这意味着 CLI 不再只代表本地电脑上的能力,也开始代表网页平台和远程服务。
今天的 CLI:
- 工具型 CLI:git、docker、GitHub CLI
- 平台型 CLI:飞书 CLI、OpenCLI
- Agent 型 CLI:Claude Code、Codex CLI、Gemini CLI
ending
第一,技术不是线性进步的,是螺旋上升的。
我们以为 GUI 干掉了 CLI,结果 50 年后 CLI 又回来了。同样的事在历史上发生过太多次——以为函数式编程死了,结果 React 又把它捡回来;以为单体架构过时了,结果微服务卷不动后大家又回归单体。
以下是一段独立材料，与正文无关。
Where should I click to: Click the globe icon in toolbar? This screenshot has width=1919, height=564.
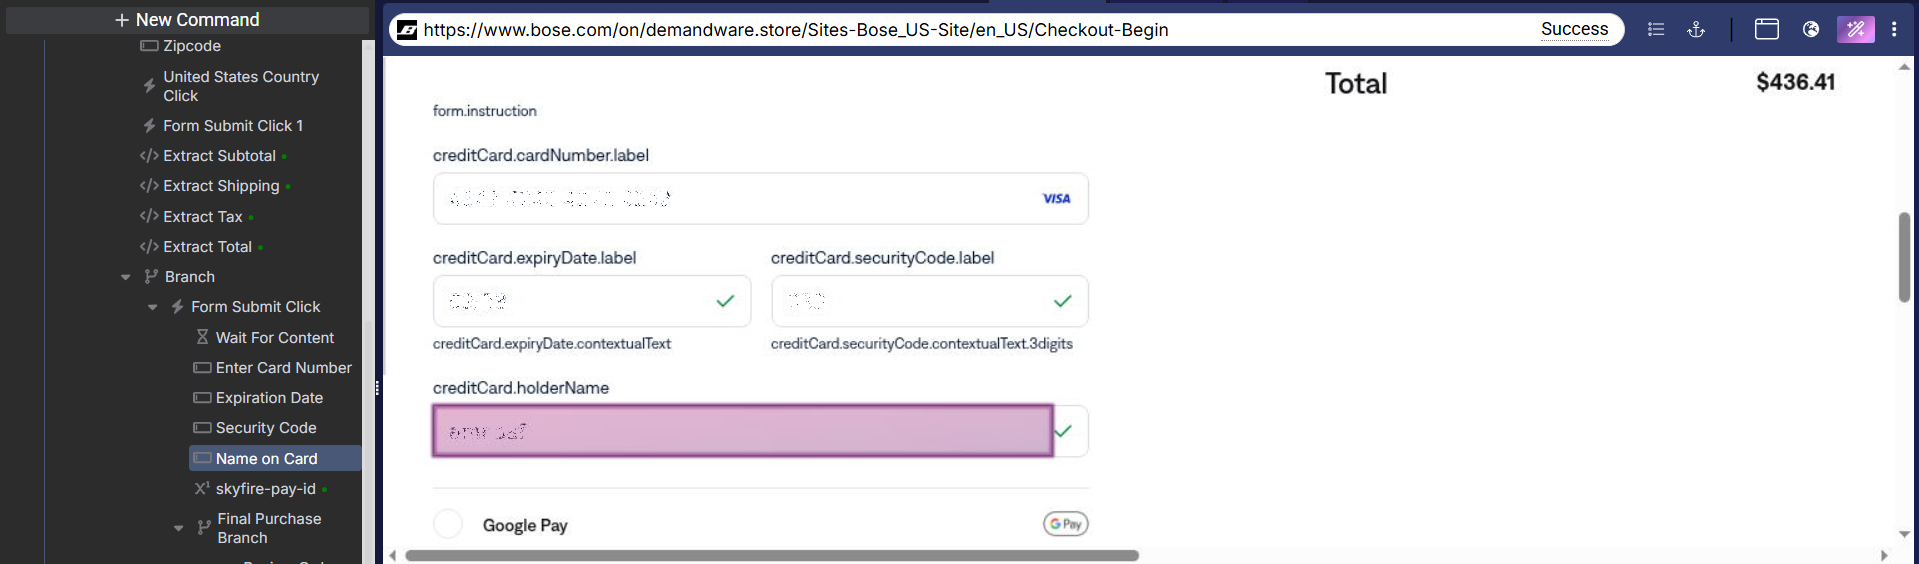pos(1811,30)
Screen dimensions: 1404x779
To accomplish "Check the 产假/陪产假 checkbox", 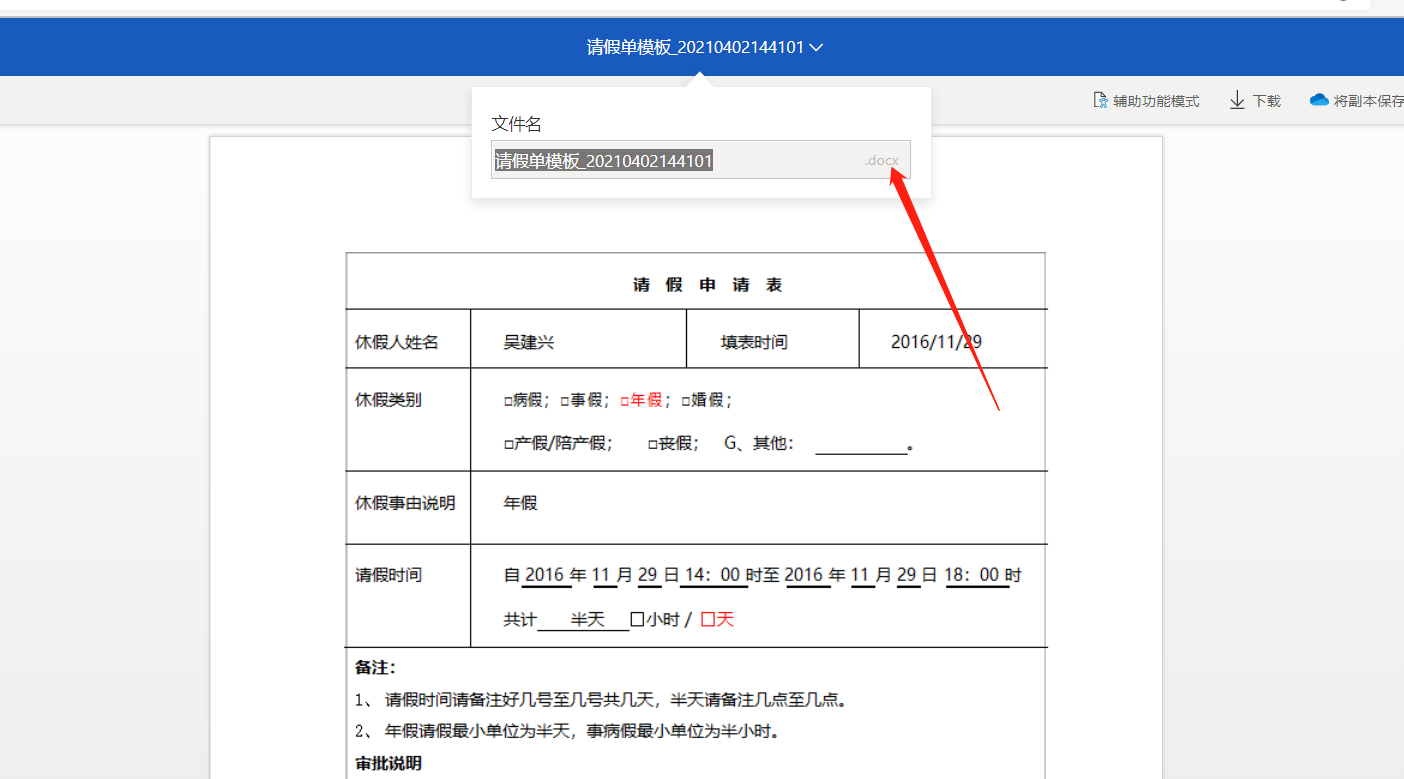I will click(x=509, y=442).
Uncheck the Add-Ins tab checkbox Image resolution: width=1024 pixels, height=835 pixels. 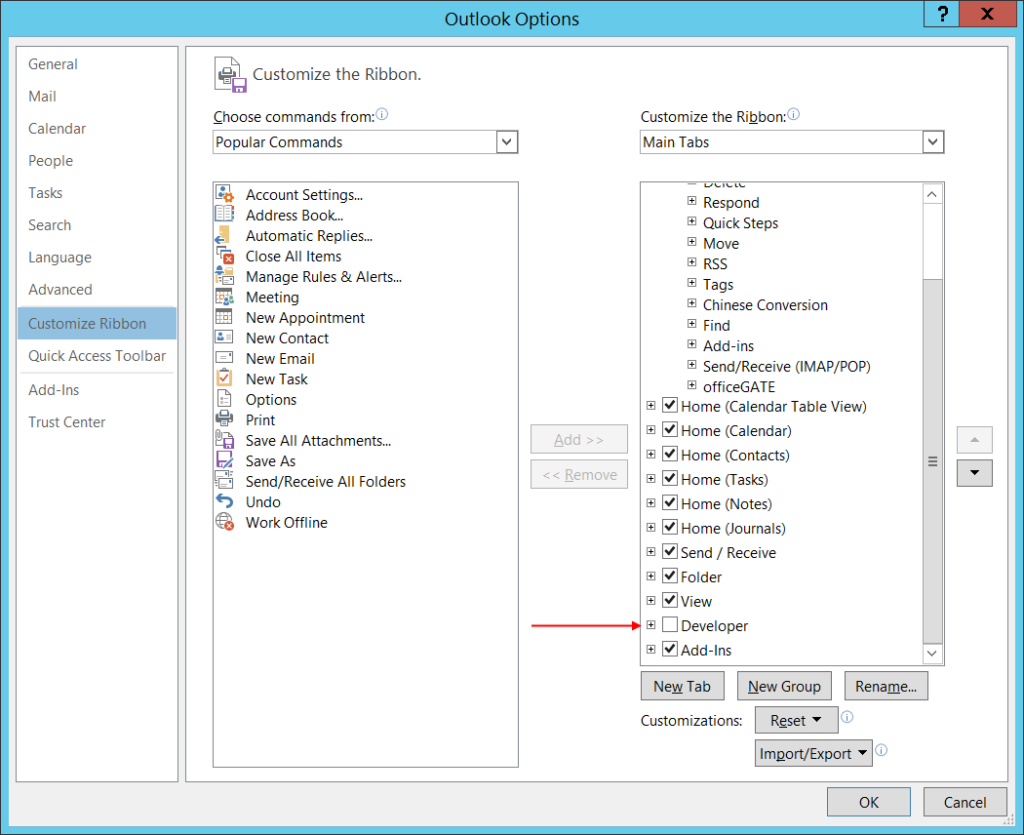(x=669, y=649)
不是技术在倒退,是需求在变化。CLI 没有变,是 Agent 重新激活了它。
第二,Agent 不是颠覆,是接入。
很多人一聊到 Agent 就觉得是革命,要把现有的一切推倒重来。
但实际上,Agent 只是帮我们扩大了能力边界,在人和软件之间加了一个中间件。
第三,软件世界正在为 Agent 而设计。
以前我们做产品,第一个想到的用户画像是“普通用户”。然后我们会问:他们能看懂这个按钮吗?操作流畅吗?有学习成本吗?
现在多了一个用户:Agent。
它不会看图标,但能读 JSON。它不会拖拽,但能拼命令。它不会被花哨的动画打动,但会被稳定的 stdout/stderr 取悦。
如果你的产品只为人设计,Agent 就只能在外面观望。
如果你的产品同时为 Agent 设计,它就能成为 Agent 工作流里的一个可调度节点——这是完全不同的市场位置。